TASK DIRECTIONS:
Quote all of the data below exactly, please.

PROVIDED INFORMATION:
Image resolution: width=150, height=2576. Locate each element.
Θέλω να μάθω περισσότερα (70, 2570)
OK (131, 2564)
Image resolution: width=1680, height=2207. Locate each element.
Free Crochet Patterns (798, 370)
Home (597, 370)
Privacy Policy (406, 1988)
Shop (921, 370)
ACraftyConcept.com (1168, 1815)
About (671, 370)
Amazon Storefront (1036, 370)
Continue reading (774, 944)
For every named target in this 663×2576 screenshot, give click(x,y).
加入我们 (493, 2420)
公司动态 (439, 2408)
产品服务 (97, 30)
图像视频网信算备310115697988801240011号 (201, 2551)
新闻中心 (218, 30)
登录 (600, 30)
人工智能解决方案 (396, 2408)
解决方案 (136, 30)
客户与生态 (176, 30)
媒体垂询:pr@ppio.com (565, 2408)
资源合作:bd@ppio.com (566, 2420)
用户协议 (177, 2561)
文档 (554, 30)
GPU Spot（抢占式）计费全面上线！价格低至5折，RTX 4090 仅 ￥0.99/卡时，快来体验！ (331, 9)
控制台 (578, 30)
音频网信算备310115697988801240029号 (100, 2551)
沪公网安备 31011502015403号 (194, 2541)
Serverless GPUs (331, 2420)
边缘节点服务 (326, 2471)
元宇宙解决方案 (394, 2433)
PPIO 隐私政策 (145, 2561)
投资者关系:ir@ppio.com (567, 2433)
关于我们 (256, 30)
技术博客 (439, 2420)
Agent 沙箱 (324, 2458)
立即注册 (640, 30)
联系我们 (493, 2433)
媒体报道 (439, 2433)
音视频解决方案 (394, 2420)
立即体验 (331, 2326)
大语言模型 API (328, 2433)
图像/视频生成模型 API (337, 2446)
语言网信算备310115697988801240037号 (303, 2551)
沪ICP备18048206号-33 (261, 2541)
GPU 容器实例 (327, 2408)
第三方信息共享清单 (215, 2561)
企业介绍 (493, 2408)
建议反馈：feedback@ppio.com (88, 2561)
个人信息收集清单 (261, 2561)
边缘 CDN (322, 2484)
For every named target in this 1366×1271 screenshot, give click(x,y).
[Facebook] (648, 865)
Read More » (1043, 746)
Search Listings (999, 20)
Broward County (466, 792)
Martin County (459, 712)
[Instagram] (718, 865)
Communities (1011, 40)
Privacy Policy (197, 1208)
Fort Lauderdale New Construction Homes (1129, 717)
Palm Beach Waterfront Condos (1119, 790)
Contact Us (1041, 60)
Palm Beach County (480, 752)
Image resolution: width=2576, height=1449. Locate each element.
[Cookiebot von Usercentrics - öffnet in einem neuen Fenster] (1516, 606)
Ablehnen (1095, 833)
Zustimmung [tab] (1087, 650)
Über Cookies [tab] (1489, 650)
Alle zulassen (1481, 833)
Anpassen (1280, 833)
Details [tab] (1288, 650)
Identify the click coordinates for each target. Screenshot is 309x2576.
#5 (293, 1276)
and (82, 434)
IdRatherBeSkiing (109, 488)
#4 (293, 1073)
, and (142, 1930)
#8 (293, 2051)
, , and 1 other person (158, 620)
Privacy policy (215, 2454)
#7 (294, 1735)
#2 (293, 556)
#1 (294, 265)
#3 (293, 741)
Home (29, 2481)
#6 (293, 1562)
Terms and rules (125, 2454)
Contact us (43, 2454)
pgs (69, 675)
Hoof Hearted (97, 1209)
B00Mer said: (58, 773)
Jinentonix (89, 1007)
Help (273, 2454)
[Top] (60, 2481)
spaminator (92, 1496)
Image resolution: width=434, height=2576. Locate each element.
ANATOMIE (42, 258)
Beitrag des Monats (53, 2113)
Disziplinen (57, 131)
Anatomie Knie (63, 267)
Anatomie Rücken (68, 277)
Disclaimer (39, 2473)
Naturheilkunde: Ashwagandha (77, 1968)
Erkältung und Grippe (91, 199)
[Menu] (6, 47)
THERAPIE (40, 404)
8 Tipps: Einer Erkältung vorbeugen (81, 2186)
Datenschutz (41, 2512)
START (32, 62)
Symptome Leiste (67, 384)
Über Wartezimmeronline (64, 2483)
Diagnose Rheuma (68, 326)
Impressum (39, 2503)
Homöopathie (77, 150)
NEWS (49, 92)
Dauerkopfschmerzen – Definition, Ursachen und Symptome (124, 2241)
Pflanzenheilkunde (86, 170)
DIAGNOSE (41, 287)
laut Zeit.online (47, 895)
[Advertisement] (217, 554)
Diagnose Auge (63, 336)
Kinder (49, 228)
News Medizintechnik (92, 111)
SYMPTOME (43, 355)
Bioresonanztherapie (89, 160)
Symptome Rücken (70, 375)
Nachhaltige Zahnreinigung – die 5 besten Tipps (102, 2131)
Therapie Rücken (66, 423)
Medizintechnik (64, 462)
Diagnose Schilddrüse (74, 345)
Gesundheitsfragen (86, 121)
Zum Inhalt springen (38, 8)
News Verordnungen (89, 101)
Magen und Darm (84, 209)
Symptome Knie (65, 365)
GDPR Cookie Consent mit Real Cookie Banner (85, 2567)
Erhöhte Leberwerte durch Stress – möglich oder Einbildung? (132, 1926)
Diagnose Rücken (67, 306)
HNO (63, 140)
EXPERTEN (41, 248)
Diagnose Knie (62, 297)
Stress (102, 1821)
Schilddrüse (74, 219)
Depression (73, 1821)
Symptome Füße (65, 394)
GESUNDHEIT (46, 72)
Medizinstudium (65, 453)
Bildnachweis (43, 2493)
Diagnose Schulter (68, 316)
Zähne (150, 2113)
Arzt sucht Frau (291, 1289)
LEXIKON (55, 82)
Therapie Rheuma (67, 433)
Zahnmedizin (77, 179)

RESPONSE BELOW:
Image resolution: width=150, height=2576. Locate each element.
Θέλω να μάθω περισσότερα (70, 2570)
OK (131, 2564)
Image resolution: width=1680, height=2207. Locate each element.
Free Crochet Patterns (798, 370)
Home (597, 370)
Privacy Policy (406, 1988)
Shop (921, 370)
ACraftyConcept.com (1168, 1815)
About (671, 370)
Amazon Storefront (1036, 370)
Continue reading (774, 944)
For every named target in this 663×2576 screenshot, give click(x,y).
加入我们 (493, 2420)
公司动态 (439, 2408)
产品服务 (97, 30)
图像视频网信算备310115697988801240011号 (201, 2551)
新闻中心 (218, 30)
登录 (600, 30)
人工智能解决方案 (396, 2408)
解决方案 (136, 30)
客户与生态 (176, 30)
媒体垂询:pr@ppio.com (565, 2408)
资源合作:bd@ppio.com (566, 2420)
用户协议 (177, 2561)
文档 (554, 30)
GPU Spot（抢占式）计费全面上线！价格低至5折，RTX 4090 仅 ￥0.99/卡时，快来体验！ (331, 9)
控制台 (578, 30)
音频网信算备310115697988801240029号 (100, 2551)
沪公网安备 31011502015403号 (194, 2541)
Serverless GPUs (331, 2420)
边缘节点服务 (326, 2471)
元宇宙解决方案 (394, 2433)
PPIO 隐私政策 (145, 2561)
投资者关系:ir@ppio.com (567, 2433)
关于我们 (256, 30)
技术博客 (439, 2420)
Agent 沙箱 (324, 2458)
立即注册 (640, 30)
联系我们 (493, 2433)
媒体报道 (439, 2433)
音视频解决方案 (394, 2420)
立即体验 (331, 2326)
大语言模型 API (328, 2433)
图像/视频生成模型 API (337, 2446)
语言网信算备310115697988801240037号 (303, 2551)
沪ICP备18048206号-33 (261, 2541)
GPU 容器实例 (327, 2408)
第三方信息共享清单 (215, 2561)
企业介绍 (493, 2408)
建议反馈：feedback@ppio.com (88, 2561)
个人信息收集清单 (261, 2561)
边缘 CDN (322, 2484)
For every named target in this 1366×1271 screenshot, give click(x,y).
[Facebook] (648, 865)
Read More » (1043, 746)
Search Listings (999, 20)
Broward County (466, 792)
Martin County (459, 712)
[Instagram] (718, 865)
Communities (1011, 40)
Privacy Policy (197, 1208)
Fort Lauderdale New Construction Homes (1129, 717)
Palm Beach Waterfront Condos (1119, 790)
Contact Us (1041, 60)
Palm Beach County (480, 752)
Image resolution: width=2576, height=1449. Locate each element.
[Cookiebot von Usercentrics - öffnet in einem neuen Fenster] (1516, 606)
Ablehnen (1095, 833)
Zustimmung [tab] (1087, 650)
Über Cookies [tab] (1489, 650)
Alle zulassen (1481, 833)
Anpassen (1280, 833)
Details [tab] (1288, 650)
Identify the click coordinates for each target. Screenshot is 309x2576.
#5 (293, 1276)
and (82, 434)
IdRatherBeSkiing (109, 488)
#4 (293, 1073)
, and (142, 1930)
#8 (293, 2051)
, , and 1 other person (158, 620)
Privacy policy (215, 2454)
#7 (294, 1735)
#2 (293, 556)
#1 (294, 265)
#3 (293, 741)
Home (29, 2481)
#6 (293, 1562)
Terms and rules (125, 2454)
Contact us (43, 2454)
pgs (69, 675)
Hoof Hearted (97, 1209)
B00Mer said: (58, 773)
Jinentonix (89, 1007)
Help (273, 2454)
[Top] (60, 2481)
spaminator (92, 1496)
Image resolution: width=434, height=2576. Locate each element.
ANATOMIE (42, 258)
Beitrag des Monats (53, 2113)
Disziplinen (57, 131)
Anatomie Knie (63, 267)
Anatomie Rücken (68, 277)
Disclaimer (39, 2473)
Naturheilkunde: Ashwagandha (77, 1968)
Erkältung und Grippe (91, 199)
[Menu] (6, 47)
THERAPIE (40, 404)
8 Tipps: Einer Erkältung vorbeugen (81, 2186)
Datenschutz (41, 2512)
START (32, 62)
Symptome Leiste (67, 384)
Über Wartezimmeronline (64, 2483)
Diagnose Rheuma (68, 326)
Impressum (39, 2503)
Homöopathie (77, 150)
NEWS (49, 92)
Dauerkopfschmerzen – Definition, Ursachen und Symptome (124, 2241)
Pflanzenheilkunde (86, 170)
DIAGNOSE (41, 287)
laut Zeit.online (47, 895)
[Advertisement] (217, 554)
Diagnose Auge (63, 336)
Kinder (49, 228)
News Medizintechnik (92, 111)
SYMPTOME (43, 355)
Bioresonanztherapie (89, 160)
Symptome Rücken (70, 375)
Nachhaltige Zahnreinigung – die 5 besten Tipps (102, 2131)
Therapie Rücken (66, 423)
Medizintechnik (64, 462)
Diagnose Schilddrüse (74, 345)
Gesundheitsfragen (86, 121)
Zum Inhalt springen (38, 8)
News Verordnungen (89, 101)
Magen und Darm (84, 209)
Symptome Knie (65, 365)
GDPR Cookie Consent mit Real Cookie Banner (85, 2567)
Erhöhte Leberwerte durch Stress – möglich oder Einbildung? (132, 1926)
Diagnose Rücken (67, 306)
HNO (63, 140)
EXPERTEN (41, 248)
Diagnose Knie (62, 297)
Stress (102, 1821)
Schilddrüse (74, 219)
Depression (73, 1821)
Symptome Füße (65, 394)
GESUNDHEIT (46, 72)
Medizinstudium (65, 453)
Bildnachweis (43, 2493)
Diagnose Schulter (68, 316)
Zähne (150, 2113)
Arzt sucht Frau (291, 1289)
LEXIKON (55, 82)
Therapie Rheuma (67, 433)
Zahnmedizin (77, 179)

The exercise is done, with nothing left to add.